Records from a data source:
○ ○ ○ ○ ○
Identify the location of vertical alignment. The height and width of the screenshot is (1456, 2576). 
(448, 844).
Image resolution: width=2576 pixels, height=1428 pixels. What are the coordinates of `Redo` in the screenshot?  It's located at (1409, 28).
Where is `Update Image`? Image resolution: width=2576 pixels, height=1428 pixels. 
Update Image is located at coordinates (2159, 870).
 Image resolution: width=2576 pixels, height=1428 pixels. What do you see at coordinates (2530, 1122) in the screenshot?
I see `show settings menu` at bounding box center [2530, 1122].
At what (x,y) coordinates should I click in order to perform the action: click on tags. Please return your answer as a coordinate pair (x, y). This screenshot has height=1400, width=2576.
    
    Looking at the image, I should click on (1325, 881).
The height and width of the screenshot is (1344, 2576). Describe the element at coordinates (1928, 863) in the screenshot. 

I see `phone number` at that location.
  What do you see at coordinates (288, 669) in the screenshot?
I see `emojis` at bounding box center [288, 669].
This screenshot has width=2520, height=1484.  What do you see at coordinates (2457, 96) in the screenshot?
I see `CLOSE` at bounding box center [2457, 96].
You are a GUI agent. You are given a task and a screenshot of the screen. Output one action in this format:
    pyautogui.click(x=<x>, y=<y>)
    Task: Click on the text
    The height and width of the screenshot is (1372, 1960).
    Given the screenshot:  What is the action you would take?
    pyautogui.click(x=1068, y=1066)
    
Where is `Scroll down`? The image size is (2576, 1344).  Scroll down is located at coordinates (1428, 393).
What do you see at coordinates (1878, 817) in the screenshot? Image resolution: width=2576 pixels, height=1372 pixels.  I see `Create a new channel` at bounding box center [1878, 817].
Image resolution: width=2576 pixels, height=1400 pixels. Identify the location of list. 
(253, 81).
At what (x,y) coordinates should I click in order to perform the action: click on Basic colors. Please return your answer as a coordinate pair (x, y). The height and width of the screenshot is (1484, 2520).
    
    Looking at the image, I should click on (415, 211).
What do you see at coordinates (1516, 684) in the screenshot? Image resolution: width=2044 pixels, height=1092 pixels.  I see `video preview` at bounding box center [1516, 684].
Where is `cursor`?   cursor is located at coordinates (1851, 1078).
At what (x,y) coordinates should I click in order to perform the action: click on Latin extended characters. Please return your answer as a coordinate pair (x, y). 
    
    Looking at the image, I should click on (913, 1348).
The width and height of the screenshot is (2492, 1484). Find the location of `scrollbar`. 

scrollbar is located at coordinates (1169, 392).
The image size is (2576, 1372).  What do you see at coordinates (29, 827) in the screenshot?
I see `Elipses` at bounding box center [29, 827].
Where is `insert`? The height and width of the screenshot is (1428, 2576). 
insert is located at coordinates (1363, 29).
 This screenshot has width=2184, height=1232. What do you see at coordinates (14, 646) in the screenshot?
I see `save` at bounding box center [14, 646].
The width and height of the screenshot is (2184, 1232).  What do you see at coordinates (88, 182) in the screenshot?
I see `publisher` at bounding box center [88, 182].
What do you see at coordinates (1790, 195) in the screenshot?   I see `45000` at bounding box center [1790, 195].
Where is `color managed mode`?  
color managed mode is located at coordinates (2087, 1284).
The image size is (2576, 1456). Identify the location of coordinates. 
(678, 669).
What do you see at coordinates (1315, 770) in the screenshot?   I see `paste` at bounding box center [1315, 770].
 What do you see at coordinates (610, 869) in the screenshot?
○ ○ ○ ○ ○
TASK PROMPT = Rewrite these lines with "Identify the location of" changed to "Find the position of" and everything else left as it is.

PROBLEM SOLUTION =
Find the position of vertical alignment. The height and width of the screenshot is (1456, 2576). 
(448, 844).
Image resolution: width=2576 pixels, height=1428 pixels. What are the coordinates of `Redo` in the screenshot?  It's located at (1409, 28).
Where is `Update Image`? Image resolution: width=2576 pixels, height=1428 pixels. 
Update Image is located at coordinates (2159, 870).
 Image resolution: width=2576 pixels, height=1428 pixels. What do you see at coordinates (2530, 1122) in the screenshot?
I see `show settings menu` at bounding box center [2530, 1122].
At what (x,y) coordinates should I click in order to perform the action: click on tags. Please return your answer as a coordinate pair (x, y). This screenshot has height=1400, width=2576.
    
    Looking at the image, I should click on (1325, 881).
The height and width of the screenshot is (1344, 2576). Describe the element at coordinates (1928, 863) in the screenshot. 

I see `phone number` at that location.
  What do you see at coordinates (288, 669) in the screenshot?
I see `emojis` at bounding box center [288, 669].
This screenshot has width=2520, height=1484.  What do you see at coordinates (2457, 96) in the screenshot?
I see `CLOSE` at bounding box center [2457, 96].
You are a GUI agent. You are given a task and a screenshot of the screen. Output one action in this format:
    pyautogui.click(x=<x>, y=<y>)
    Task: Click on the text
    The height and width of the screenshot is (1372, 1960).
    Given the screenshot:  What is the action you would take?
    pyautogui.click(x=1068, y=1066)
    
Where is `Scroll down`? The image size is (2576, 1344).  Scroll down is located at coordinates (1428, 393).
What do you see at coordinates (1878, 817) in the screenshot? Image resolution: width=2576 pixels, height=1372 pixels.  I see `Create a new channel` at bounding box center [1878, 817].
Image resolution: width=2576 pixels, height=1400 pixels. Find the position of list. 
(253, 81).
At what (x,y) coordinates should I click in order to perform the action: click on Basic colors. Please return your answer as a coordinate pair (x, y). The height and width of the screenshot is (1484, 2520).
    
    Looking at the image, I should click on (415, 211).
What do you see at coordinates (1516, 684) in the screenshot? Image resolution: width=2044 pixels, height=1092 pixels.  I see `video preview` at bounding box center [1516, 684].
Where is `cursor`?   cursor is located at coordinates (1851, 1078).
At what (x,y) coordinates should I click in order to perform the action: click on Latin extended characters. Please return your answer as a coordinate pair (x, y). 
    
    Looking at the image, I should click on (913, 1348).
The width and height of the screenshot is (2492, 1484). Find the location of `scrollbar`. 

scrollbar is located at coordinates (1169, 392).
The image size is (2576, 1372).  What do you see at coordinates (29, 827) in the screenshot?
I see `Elipses` at bounding box center [29, 827].
Where is `insert`? The height and width of the screenshot is (1428, 2576). 
insert is located at coordinates (1363, 29).
 This screenshot has width=2184, height=1232. What do you see at coordinates (14, 646) in the screenshot?
I see `save` at bounding box center [14, 646].
The width and height of the screenshot is (2184, 1232).  What do you see at coordinates (88, 182) in the screenshot?
I see `publisher` at bounding box center [88, 182].
What do you see at coordinates (1790, 195) in the screenshot?   I see `45000` at bounding box center [1790, 195].
Where is `color managed mode`?  
color managed mode is located at coordinates (2087, 1284).
The image size is (2576, 1456). Find the position of coordinates. 
(678, 669).
What do you see at coordinates (1315, 770) in the screenshot?   I see `paste` at bounding box center [1315, 770].
 What do you see at coordinates (610, 869) in the screenshot?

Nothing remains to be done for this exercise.